The lack of soybean movement to China has caused a stockpile of U.S. soybeans. The stockpile exceeds far beyond last year’s stockpile number, according to the USDA reports. Monte Peterson, member of the Board of Directors for North Dakota Soybean has experienced the importance of U.S. soy in developing counties.
Over the years, Peterson says there have been efforts in the works to introduce soy into 3 world countries by the entire U.S. soy family. That group includes The American Soybean Association, the United Soybean Board, US Soybean Export Council, and the World Initiative for Soy in Human Health (WISHH).
Those efforts include fulfilling the protein need in countries who need it. Not only is the mission of U.S. soy to enter other countries but develop a market and system necessary to provide soy. The U.S. has been active in conversations with foreign leadership and human health departments.
Peterson says the challenge when it comes to introducing U.S. soy, is determining the different needs each country has and providing the necessary services to provide U.S. soy.
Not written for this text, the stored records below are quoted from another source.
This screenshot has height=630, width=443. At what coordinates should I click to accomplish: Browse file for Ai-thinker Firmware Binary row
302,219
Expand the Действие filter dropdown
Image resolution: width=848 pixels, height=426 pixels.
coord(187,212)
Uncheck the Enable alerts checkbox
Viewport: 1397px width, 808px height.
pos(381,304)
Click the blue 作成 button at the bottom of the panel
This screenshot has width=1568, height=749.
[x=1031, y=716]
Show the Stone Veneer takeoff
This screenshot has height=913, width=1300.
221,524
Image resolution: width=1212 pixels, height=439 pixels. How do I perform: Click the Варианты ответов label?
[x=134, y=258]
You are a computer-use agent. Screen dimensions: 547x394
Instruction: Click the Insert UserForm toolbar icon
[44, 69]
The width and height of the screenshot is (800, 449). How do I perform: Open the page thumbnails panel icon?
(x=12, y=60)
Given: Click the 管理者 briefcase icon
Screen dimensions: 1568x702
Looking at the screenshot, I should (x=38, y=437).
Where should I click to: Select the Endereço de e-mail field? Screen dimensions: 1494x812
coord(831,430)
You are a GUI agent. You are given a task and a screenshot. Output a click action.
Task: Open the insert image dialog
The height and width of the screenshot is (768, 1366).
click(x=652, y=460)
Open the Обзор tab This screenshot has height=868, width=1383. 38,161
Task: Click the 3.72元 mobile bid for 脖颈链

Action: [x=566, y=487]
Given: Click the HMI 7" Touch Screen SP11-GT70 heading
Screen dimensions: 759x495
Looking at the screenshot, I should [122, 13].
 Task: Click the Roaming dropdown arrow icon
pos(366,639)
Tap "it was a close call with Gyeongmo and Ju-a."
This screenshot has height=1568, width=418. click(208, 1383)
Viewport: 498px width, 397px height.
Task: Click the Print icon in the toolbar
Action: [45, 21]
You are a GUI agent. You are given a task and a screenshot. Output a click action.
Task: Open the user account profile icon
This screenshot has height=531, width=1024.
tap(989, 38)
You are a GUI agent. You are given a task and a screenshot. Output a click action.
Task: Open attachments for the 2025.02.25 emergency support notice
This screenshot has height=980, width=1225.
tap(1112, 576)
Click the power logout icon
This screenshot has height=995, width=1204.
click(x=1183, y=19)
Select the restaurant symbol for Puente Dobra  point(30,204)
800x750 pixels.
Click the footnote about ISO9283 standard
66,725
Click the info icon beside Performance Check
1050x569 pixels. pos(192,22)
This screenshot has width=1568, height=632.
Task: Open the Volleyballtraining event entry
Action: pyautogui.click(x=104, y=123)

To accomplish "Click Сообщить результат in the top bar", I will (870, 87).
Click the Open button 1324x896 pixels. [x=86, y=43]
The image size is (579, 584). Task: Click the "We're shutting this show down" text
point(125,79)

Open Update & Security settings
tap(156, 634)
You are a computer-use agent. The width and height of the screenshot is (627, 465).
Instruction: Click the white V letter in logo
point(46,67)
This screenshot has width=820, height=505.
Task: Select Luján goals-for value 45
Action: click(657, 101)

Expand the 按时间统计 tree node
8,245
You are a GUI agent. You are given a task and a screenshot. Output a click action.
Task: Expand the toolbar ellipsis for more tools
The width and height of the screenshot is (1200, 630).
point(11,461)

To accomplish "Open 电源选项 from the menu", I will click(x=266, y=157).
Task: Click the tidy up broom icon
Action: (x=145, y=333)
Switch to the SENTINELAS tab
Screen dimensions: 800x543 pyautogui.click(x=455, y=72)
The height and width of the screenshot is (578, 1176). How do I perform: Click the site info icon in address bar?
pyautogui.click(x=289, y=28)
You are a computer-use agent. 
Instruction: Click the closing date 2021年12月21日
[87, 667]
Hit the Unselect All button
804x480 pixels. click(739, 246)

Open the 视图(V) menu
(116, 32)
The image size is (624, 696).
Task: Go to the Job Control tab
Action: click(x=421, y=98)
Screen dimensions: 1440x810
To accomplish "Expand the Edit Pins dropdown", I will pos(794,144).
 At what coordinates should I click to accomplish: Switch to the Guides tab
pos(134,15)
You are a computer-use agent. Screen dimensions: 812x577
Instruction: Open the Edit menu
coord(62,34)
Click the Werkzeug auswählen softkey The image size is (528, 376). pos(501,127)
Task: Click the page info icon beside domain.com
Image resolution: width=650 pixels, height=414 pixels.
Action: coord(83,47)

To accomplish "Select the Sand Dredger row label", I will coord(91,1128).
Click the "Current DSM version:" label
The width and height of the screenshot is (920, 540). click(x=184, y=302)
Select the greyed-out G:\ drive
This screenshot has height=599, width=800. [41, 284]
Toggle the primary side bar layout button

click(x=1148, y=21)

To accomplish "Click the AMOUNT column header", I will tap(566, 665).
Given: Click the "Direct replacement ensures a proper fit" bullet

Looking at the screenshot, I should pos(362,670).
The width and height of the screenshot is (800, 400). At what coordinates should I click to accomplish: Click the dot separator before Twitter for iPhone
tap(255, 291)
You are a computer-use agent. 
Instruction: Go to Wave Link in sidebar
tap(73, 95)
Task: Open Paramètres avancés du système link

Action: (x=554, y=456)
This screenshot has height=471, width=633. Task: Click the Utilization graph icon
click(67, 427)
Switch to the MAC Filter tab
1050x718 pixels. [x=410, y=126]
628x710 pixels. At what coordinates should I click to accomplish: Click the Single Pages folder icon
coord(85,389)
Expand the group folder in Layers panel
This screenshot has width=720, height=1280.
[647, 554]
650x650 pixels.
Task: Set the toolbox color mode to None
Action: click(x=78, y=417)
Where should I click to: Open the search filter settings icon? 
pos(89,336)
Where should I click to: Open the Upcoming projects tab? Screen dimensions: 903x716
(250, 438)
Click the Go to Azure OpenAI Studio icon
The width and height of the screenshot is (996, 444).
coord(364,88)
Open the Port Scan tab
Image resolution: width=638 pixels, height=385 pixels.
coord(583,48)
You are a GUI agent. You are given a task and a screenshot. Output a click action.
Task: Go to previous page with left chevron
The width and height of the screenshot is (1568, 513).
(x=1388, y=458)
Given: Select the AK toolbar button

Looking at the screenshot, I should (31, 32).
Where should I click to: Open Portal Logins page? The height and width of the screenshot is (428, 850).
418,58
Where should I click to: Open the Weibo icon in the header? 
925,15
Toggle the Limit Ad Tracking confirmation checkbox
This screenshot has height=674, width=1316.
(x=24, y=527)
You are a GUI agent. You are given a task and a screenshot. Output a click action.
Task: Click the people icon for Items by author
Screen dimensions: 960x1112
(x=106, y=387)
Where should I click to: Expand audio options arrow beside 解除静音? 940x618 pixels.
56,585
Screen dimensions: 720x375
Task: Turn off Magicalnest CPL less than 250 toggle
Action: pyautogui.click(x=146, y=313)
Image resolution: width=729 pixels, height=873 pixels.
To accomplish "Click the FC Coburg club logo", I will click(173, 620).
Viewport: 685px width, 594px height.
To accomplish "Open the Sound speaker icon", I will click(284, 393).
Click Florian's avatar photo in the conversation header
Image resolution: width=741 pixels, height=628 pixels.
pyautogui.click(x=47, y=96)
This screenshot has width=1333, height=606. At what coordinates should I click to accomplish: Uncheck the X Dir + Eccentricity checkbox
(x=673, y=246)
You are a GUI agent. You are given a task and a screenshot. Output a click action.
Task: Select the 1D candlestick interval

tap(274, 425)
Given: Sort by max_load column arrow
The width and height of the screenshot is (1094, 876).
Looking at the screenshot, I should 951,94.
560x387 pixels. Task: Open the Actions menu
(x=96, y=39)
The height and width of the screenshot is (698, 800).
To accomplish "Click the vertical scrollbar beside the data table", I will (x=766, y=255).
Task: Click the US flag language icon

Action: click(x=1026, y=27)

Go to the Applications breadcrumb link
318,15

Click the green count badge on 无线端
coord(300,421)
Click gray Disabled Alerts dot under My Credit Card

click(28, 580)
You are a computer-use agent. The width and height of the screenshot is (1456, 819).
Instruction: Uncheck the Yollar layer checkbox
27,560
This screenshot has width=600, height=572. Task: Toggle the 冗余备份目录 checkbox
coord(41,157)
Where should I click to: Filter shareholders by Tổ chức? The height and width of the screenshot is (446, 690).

Indonesia has had soy in their market for a number of years. A popular soy food in Indonesia is Tempe, a soybean fermented product. It’s used heavily in their diet as a protein source and puts them as one of the top consumers of soybean. The importance of soybean in Indonesia is high although the logistics of a stable, domestic market lacks. There are plenty of reasons for a lacking domestic market such as infrastructure, port facilities, and monitoring issues. In Indonesia, the U.S. continues to help with the commercialization and transportation of soy into the country. This is one example of the U.S’s efforts to develop the market in countries of need.
Peterson explained the U.S. has been struggling for quite some time with the Chinese retaliatory tariffs causing depressed commodity prices. Although, Peterson stays hopeful. While his time overseas this past month, it was clear he expects the oil seed sector to have a change in direction over the next couple of years.